Inspirés par le joueur de flûte de Hamelin [légende allemande transcrite par les frères Grimm, ndlr] qui, pour combattre la peste, attirait les rats avec une mélodie, nous avons eu l’idée d’une flûte reliée à un tuyau en verre trempé, dans laquelle l’utilisateur mettrait ses déchets pour attirer les nuisibles. Ce dispositif a plusieurs limites. D’abord, on finit par porter sur soi les rats, punaises, cafards… D’autre part, il rend le déplacement compliqué et amplifie les nuisances sonores dans la ville. On voulait aussi questionner le statut de « nuisible ». On sait par exemple que les rats ont un rôle à jouer en ville, parce qu’ils mangent nos déchets.

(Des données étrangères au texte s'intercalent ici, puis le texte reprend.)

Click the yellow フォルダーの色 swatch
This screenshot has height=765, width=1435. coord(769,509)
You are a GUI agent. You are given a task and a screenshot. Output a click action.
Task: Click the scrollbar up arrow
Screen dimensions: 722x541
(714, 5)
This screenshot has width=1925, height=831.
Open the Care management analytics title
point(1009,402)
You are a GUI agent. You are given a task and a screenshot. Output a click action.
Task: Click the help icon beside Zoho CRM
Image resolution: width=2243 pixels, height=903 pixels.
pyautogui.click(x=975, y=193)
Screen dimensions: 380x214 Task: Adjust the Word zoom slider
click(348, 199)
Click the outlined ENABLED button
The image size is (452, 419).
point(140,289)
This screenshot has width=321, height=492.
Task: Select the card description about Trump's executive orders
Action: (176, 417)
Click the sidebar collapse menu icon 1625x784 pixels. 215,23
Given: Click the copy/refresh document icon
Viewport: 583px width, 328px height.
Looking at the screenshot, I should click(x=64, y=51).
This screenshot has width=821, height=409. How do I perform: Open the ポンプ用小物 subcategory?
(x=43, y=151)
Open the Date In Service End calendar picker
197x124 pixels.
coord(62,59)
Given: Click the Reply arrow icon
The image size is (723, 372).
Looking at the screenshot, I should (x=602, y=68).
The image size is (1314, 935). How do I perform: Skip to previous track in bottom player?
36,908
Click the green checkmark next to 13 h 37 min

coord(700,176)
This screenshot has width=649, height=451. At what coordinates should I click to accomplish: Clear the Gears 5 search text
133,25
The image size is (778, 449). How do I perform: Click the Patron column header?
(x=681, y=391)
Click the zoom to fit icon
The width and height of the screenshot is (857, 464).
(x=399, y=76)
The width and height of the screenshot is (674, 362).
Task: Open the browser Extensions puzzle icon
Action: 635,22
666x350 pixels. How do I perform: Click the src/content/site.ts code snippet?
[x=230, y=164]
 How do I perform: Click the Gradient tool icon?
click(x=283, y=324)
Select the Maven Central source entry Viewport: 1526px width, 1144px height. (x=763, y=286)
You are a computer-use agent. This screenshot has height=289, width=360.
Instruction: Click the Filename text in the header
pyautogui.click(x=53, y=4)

Comment revendiquer la présence des femmes dans l’espace public ?
À partir du bruit des talons sur le sol, nous avons imaginé ces « claquettes de présence féminine ». Il s’agit d’une structure en aluminium noir dotée d’un résonateur concave en acier qui intensifie l’impact sonore des pas des femmes. Ce qui nous amusait, encore une fois, c’était d’interroger : a-t-on vraiment envie d’en arriver là ? Ou ne s’agit-il pas d’une solution ultra rapide à un problème qui permet de ne pas réfléchir à ses fondements ? Autre absurdité : la claquette n’est compatible qu’avec des chaussures plates.

Comment réduire les nuisances sonores dans les restaurants ?
Qui ne s’est jamais retrouvé au restaurant sans réussir à entendre la personne en face ? Pour y remédier, nous avons élaboré un isolateur à discussion privée, composé de sphères transparentes et de tubes. Les sons émis sont directement transmis aux oreilles de votre interlocuteur. Les limites sont nombreuses : votre propre voix est amplifiée, on peut entendre les bruits de mastication de l’autre, il est difficile de manger… Enfin, a-t-on envie de devoir s’enfermer dans une bulle dans un lieu de sociabilité ? Ce dispositif a été fabriqué pour l’exposition : nous invitons les visiteurs à venir le tester.

Comment rendre plus aimables les habitantes et habitants d’une ville ?
Ce masque constitué de lèvres de velours, de dents en céramique et d’une tétine nous a été inspiré par la moretta, un masque vénitien traditionnel porté par les femmes à la Renaissance. Celui-ci couvrait la totalité du visage et se tenait par une petite tétine en bois. Lorsqu’elles étaient courtisées, les femmes pouvaient choisir de se dévoiler ou non. Paris peut être une ville agressive et violente, et on trouvait amusant de faire porter une tétine aux citadins désagréables et de les obliger à sourire.

L’exposition « Un possible futur » est présentée jusqu’au 21 janvier, au Pavillon de l’Arsenal, 21, boulevard Morland, Paris 4e.